Task goal: In the rows below, swap each "How do I perform" for "How can I do" and reproduce everything else unchanged.

Input data:
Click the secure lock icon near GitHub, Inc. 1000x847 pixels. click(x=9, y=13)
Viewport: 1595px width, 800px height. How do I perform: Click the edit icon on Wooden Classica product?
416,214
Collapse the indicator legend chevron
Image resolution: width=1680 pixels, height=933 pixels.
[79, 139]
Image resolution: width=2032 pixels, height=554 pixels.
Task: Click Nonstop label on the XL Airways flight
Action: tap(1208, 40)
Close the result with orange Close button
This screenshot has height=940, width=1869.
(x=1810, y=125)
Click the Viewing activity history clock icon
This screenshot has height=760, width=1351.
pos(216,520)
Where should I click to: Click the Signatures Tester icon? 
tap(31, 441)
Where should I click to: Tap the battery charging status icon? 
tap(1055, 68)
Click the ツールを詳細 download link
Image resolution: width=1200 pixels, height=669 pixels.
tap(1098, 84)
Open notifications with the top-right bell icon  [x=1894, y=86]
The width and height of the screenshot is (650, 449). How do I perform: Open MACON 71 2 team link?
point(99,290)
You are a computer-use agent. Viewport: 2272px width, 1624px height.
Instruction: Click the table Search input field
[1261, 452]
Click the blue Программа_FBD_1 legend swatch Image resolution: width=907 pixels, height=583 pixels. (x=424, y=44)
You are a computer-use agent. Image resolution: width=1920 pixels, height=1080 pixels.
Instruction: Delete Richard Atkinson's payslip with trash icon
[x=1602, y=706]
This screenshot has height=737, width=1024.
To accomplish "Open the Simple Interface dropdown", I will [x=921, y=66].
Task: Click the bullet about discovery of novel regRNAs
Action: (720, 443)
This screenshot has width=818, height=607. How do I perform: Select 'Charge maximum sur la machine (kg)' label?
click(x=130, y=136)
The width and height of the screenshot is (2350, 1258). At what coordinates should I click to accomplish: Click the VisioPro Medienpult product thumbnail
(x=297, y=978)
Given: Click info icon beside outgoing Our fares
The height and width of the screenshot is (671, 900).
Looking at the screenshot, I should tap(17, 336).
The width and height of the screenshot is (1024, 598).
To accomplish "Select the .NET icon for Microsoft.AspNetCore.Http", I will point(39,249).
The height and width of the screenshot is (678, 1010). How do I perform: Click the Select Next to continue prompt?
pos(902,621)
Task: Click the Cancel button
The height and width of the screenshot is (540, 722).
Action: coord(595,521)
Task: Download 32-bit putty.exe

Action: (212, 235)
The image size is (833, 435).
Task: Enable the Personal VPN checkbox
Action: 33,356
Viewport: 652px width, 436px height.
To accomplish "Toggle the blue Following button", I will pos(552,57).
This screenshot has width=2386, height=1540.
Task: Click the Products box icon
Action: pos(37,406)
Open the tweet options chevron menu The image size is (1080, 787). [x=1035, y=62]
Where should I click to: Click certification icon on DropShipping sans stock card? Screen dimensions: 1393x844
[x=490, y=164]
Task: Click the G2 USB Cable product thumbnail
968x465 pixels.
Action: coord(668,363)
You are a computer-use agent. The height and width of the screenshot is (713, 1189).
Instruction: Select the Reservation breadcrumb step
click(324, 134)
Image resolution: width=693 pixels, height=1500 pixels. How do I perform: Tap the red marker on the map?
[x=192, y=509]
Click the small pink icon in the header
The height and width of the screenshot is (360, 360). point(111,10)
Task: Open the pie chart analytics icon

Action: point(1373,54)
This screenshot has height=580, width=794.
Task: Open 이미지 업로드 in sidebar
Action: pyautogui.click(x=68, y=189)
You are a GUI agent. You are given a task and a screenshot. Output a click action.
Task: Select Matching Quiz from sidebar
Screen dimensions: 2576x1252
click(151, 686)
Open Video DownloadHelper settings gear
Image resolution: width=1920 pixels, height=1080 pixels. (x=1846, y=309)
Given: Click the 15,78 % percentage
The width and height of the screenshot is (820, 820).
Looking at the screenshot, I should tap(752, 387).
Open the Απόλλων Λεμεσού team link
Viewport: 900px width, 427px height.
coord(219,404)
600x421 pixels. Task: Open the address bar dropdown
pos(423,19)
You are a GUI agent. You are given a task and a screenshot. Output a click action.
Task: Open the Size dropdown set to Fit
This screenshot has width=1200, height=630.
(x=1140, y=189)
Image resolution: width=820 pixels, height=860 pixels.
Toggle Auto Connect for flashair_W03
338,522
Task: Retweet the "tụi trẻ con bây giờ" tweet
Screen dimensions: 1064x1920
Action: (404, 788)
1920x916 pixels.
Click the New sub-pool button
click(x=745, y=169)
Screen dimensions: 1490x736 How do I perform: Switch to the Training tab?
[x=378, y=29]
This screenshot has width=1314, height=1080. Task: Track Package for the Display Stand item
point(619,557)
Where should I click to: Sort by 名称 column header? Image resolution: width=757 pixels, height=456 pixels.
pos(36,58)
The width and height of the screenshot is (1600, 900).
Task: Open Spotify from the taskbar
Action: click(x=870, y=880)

The response:
Click the secure lock icon near GitHub, Inc. 1000x847 pixels. click(x=9, y=13)
Viewport: 1595px width, 800px height. How can I do: Click the edit icon on Wooden Classica product?
416,214
Collapse the indicator legend chevron
Image resolution: width=1680 pixels, height=933 pixels.
[79, 139]
Image resolution: width=2032 pixels, height=554 pixels.
Task: Click Nonstop label on the XL Airways flight
Action: tap(1208, 40)
Close the result with orange Close button
This screenshot has height=940, width=1869.
(x=1810, y=125)
Click the Viewing activity history clock icon
This screenshot has height=760, width=1351.
pos(216,520)
Where should I click to: Click the Signatures Tester icon? 
tap(31, 441)
Where should I click to: Tap the battery charging status icon? 
tap(1055, 68)
Click the ツールを詳細 download link
Image resolution: width=1200 pixels, height=669 pixels.
tap(1098, 84)
Open notifications with the top-right bell icon  [x=1894, y=86]
The width and height of the screenshot is (650, 449). How can I do: Open MACON 71 2 team link?
point(99,290)
You are a computer-use agent. Viewport: 2272px width, 1624px height.
Instruction: Click the table Search input field
[1261, 452]
Click the blue Программа_FBD_1 legend swatch Image resolution: width=907 pixels, height=583 pixels. (x=424, y=44)
You are a computer-use agent. Image resolution: width=1920 pixels, height=1080 pixels.
Instruction: Delete Richard Atkinson's payslip with trash icon
[x=1602, y=706]
This screenshot has height=737, width=1024.
To accomplish "Open the Simple Interface dropdown", I will [x=921, y=66].
Task: Click the bullet about discovery of novel regRNAs
Action: (720, 443)
This screenshot has width=818, height=607. How can I do: Select 'Charge maximum sur la machine (kg)' label?
click(x=130, y=136)
The width and height of the screenshot is (2350, 1258). At what coordinates should I click to accomplish: Click the VisioPro Medienpult product thumbnail
(x=297, y=978)
Given: Click info icon beside outgoing Our fares
The height and width of the screenshot is (671, 900).
Looking at the screenshot, I should tap(17, 336).
The width and height of the screenshot is (1024, 598).
To accomplish "Select the .NET icon for Microsoft.AspNetCore.Http", I will point(39,249).
The height and width of the screenshot is (678, 1010). How can I do: Click the Select Next to continue prompt?
pos(902,621)
Task: Click the Cancel button
The height and width of the screenshot is (540, 722).
Action: coord(595,521)
Task: Download 32-bit putty.exe

Action: (212, 235)
The image size is (833, 435).
Task: Enable the Personal VPN checkbox
Action: 33,356
Viewport: 652px width, 436px height.
To accomplish "Toggle the blue Following button", I will pos(552,57).
This screenshot has width=2386, height=1540.
Task: Click the Products box icon
Action: pos(37,406)
Open the tweet options chevron menu The image size is (1080, 787). [x=1035, y=62]
Where should I click to: Click certification icon on DropShipping sans stock card? Screen dimensions: 1393x844
[x=490, y=164]
Task: Click the G2 USB Cable product thumbnail
968x465 pixels.
Action: coord(668,363)
You are a computer-use agent. The height and width of the screenshot is (713, 1189).
Instruction: Select the Reservation breadcrumb step
click(324, 134)
Image resolution: width=693 pixels, height=1500 pixels. How can I do: Tap the red marker on the map?
[x=192, y=509]
Click the small pink icon in the header
The height and width of the screenshot is (360, 360). point(111,10)
Task: Open the pie chart analytics icon

Action: point(1373,54)
This screenshot has height=580, width=794.
Task: Open 이미지 업로드 in sidebar
Action: pyautogui.click(x=68, y=189)
You are a GUI agent. You are given a task and a screenshot. Output a click action.
Task: Select Matching Quiz from sidebar
Screen dimensions: 2576x1252
click(151, 686)
Open Video DownloadHelper settings gear
Image resolution: width=1920 pixels, height=1080 pixels. (x=1846, y=309)
Given: Click the 15,78 % percentage
The width and height of the screenshot is (820, 820).
Looking at the screenshot, I should tap(752, 387).
Open the Απόλλων Λεμεσού team link
Viewport: 900px width, 427px height.
coord(219,404)
600x421 pixels. Task: Open the address bar dropdown
pos(423,19)
You are a GUI agent. You are given a task and a screenshot. Output a click action.
Task: Open the Size dropdown set to Fit
This screenshot has width=1200, height=630.
(x=1140, y=189)
Image resolution: width=820 pixels, height=860 pixels.
Toggle Auto Connect for flashair_W03
338,522
Task: Retweet the "tụi trẻ con bây giờ" tweet
Screen dimensions: 1064x1920
Action: (404, 788)
1920x916 pixels.
Click the New sub-pool button
click(x=745, y=169)
Screen dimensions: 1490x736 How can I do: Switch to the Training tab?
[x=378, y=29]
This screenshot has width=1314, height=1080. Task: Track Package for the Display Stand item
point(619,557)
Where should I click to: Sort by 名称 column header? Image resolution: width=757 pixels, height=456 pixels.
pos(36,58)
The width and height of the screenshot is (1600, 900).
Task: Open Spotify from the taskbar
Action: click(x=870, y=880)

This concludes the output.